◆ ZU LESENDER AUSZUG

____

BGB § 313 § 516 Abs. 1
Leitsatz
1. Die vom (mit-) beschenkten Partner des eigenen Kindes geteilte oder jedenfalls erkannte Vorstellung des Schenkers, eine zugewendete Immobilie werde vom eigenen Kind und dessen Partner dauerhaft als gemeinschaftliche Wohnung oder Familienwohnung genutzt, kann die Geschäftsgrundlage eines Schenkungsvertrages bilden (Bestätigung von BGH, Urt. v. 19.1.1999 – X ZR 60/97, NJW 1999, 1623, und v. 3.2.2010 – XII ZR 189/06, BGHZ 184, 190). (Rn 18)
2. Die Schenkung begründet jedoch kein Dauerschuldverhältnis. Für einen Wegfall der Geschäftsgrundlage reicht es deshalb nicht aus, dass die Lebensgemeinschaft nicht bis zum Tod eines der Partner Bestand hat. Hat jedoch die gemeinsame Nutzung der Immobilie entgegen der mit der Schenkung verbundenen Erwartung nur kurze Zeit angedauert, kommt regelmäßig ein Wegfall der Geschäftsgrundlage in Betracht. (Rn 30)
3. In diesem Fall ist der Schenker in der Regel berechtigt, vom Schenkungsvertrag zurückzutreten und das gesamte Geschenk oder dessen Wert zurückzufordern. (Rn 34)
BGH, Urt. v. 18.6.2019 – X ZR 107/16 (OLG Brandenburg, LG Potsdam)
Anmerkung
Anm. d. Red.: Die Entscheidung ist abgedruckt in FF 2019, 408 ff.

____

◆ BEREITGESTELLTE EINTRÄGE
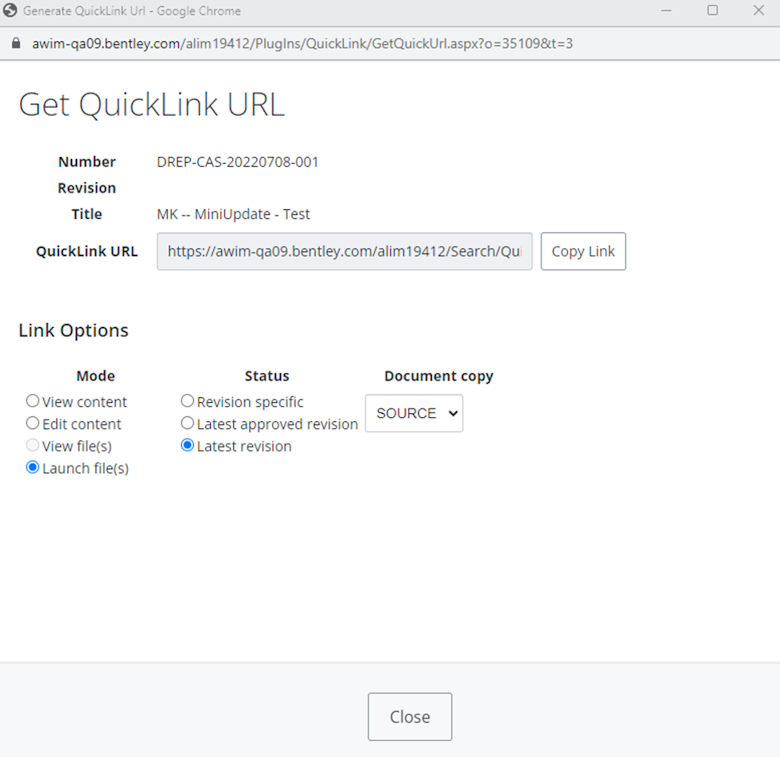Close the Chrome popup window with X
This screenshot has height=757, width=780.
[x=758, y=11]
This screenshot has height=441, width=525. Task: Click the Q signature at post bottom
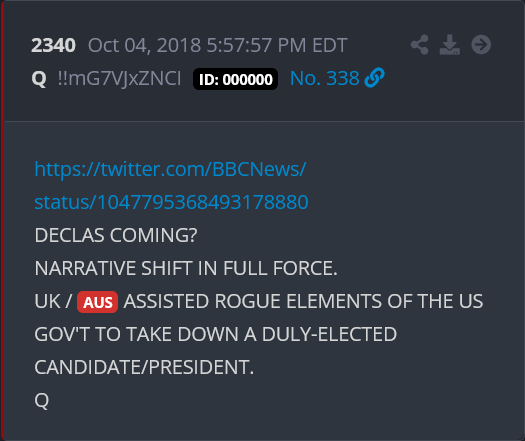(42, 400)
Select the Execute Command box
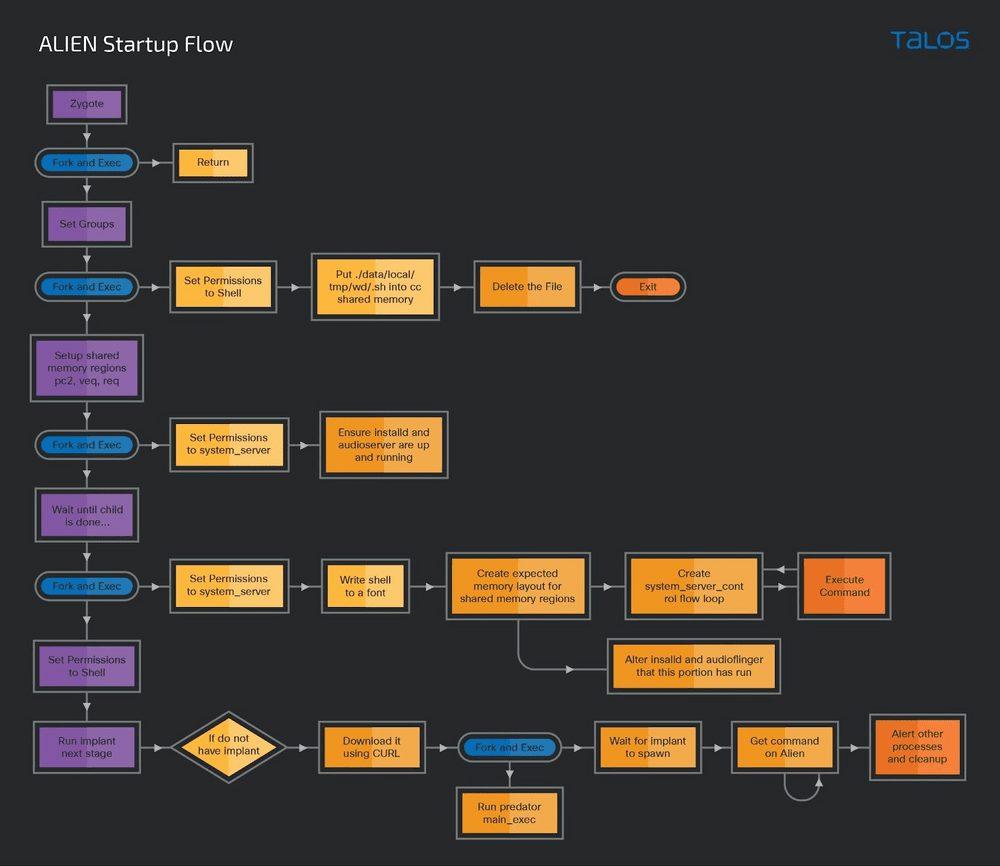 click(x=845, y=586)
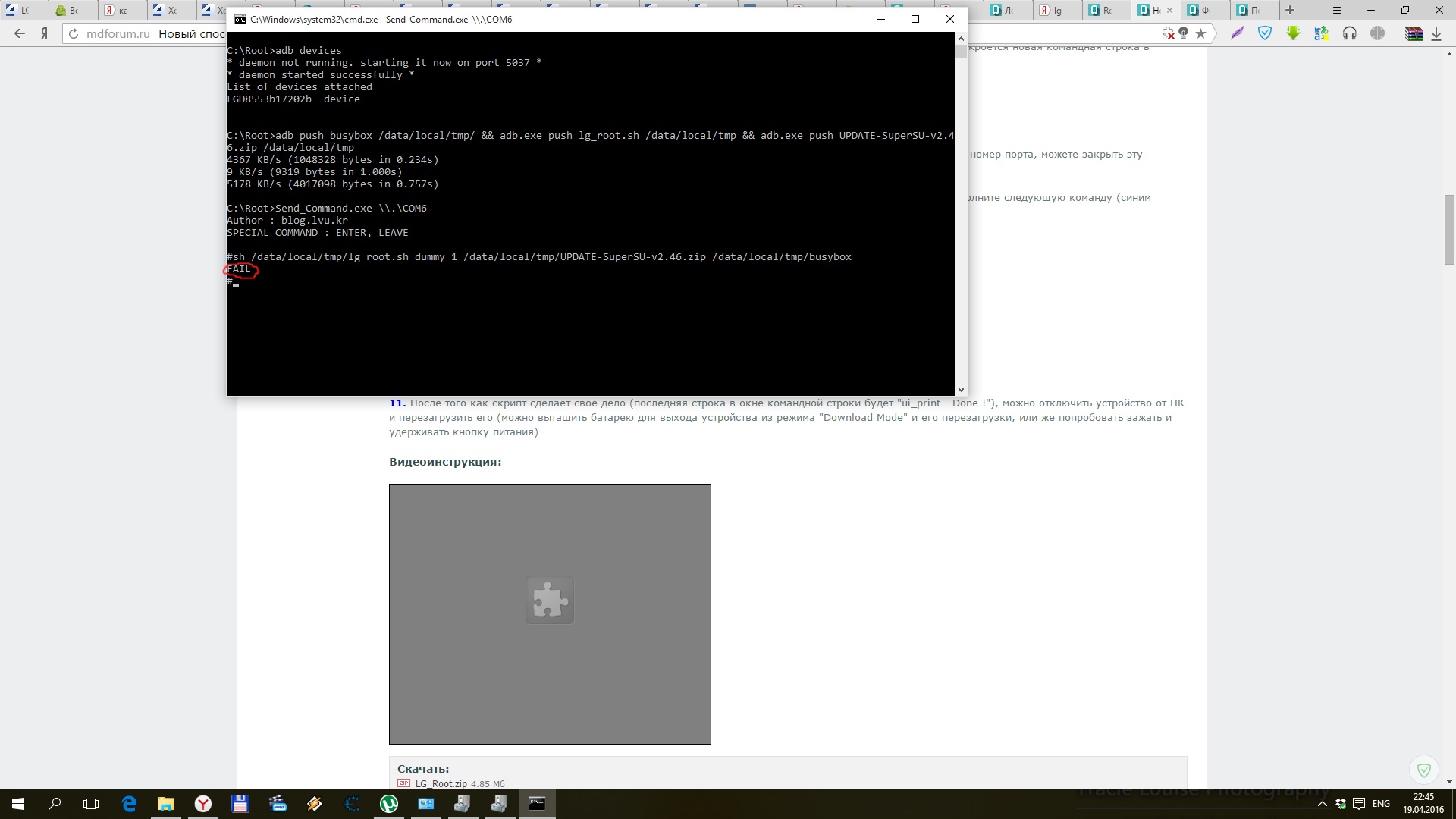Open uTorrent from the taskbar
Image resolution: width=1456 pixels, height=819 pixels.
(389, 804)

____

◆ GESTELLTE AUFGABE 1
Wozu ist der Schenker laut dem Auszug zum BGH-Urteil in der Regel berechtigt, wenn die Geschäftsgrundlage weggefallen ist?
◆ GESTELLTE AUFGABE 2
Gib einen Abschnitt aus dem Auszug zum BGH-Urteil wörtlich wieder. Beginne bei den Worten „2. Die Schenkung“ und höre nach den Worten „Betracht. (Rn 30)“ auf.
◆ GESTELLTE AUFGABE 3
Welche Gerichte nennt der Auszug zum BGH-Urteil? Zähle alle auf.

◆ ANTWORT 1
Er ist in der Regel berechtigt, vom Schenkungsvertrag zurückzutreten und das gesamte Geschenk oder dessen Wert zurückzufordern.

◆ ANTWORT 2
2. Die Schenkung begründet jedoch kein Dauerschuldverhältnis. Für einen Wegfall der Geschäftsgrundlage reicht es deshalb nicht aus, dass die Lebensgemeinschaft nicht bis zum Tod eines der Partner Bestand hat. Hat jedoch die gemeinsame Nutzung der Immobilie entgegen der mit der Schenkung verbundenen Erwartung nur kurze Zeit angedauert, kommt regelmäßig ein Wegfall der Geschäftsgrundlage in Betracht. (Rn 30)

◆ ANTWORT 3
BGH, OLG Brandenburg, LG Potsdam